Rory McIlroy said pre-tournament that "something would have to go seriously wrong to get into the realms of goofy golf", with Winged Foot already one of the toughest tests in world golf without the need for interference.
And, by and large, there were few complaints about the conditions from the people that mattered - the players. Of course, the fairways were narrow, the rough thick and lush and the greens quick and firm, all required elements for a true US Open.
There were fears of a backlash after 21 players had the audacity to break the par of 70 on day one, but although only three got it round in red numbers on Friday, the difference was attributed mainly to the colder, breezier weather rather than the layout being "tricked up" by the authorities.

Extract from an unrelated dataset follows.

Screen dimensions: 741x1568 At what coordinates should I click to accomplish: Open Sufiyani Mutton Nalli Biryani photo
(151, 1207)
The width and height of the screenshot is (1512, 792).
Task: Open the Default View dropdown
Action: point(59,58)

One thing they could do little about was the sheer power of the likes of Wolff and DeChambeau, in particular, who hit only five fairways between them in round three and still managed to shoot 65 and 70 respectively.
That's a different argument for a different day, but one which will not go away anytime soon.
What next for Tiger and Rory?
Tiger Woods can look forward to wider fairways, no rough and more familiar greens when he defends his Masters title in a couple of months' time. He paid the price for too many wayward tee shots, shot 73 and 77 and missed the cut for the second time at Winged Foot.
He can gain small consolation from making birdies at two of the last three holes to finish on 10 over and three ahead of long-time rival Phil Mickelson, but the days of spectacular, outlandish recoveries from wild drives appear to be long gone.
Woods can still be a factor at Augusta National and most Open Championship venues for some time to come, health permitting, but punishing US Open layouts are a different prospect and he may not enjoy next year's return to Torrey Pines despite winning there eight times, including his last US Open win in 2008.
As for McIlroy, his long wait for a fifth major continues and it was another case of giving himself a genuine - if outside - chance going into the final round, and then falling at the final hurdle.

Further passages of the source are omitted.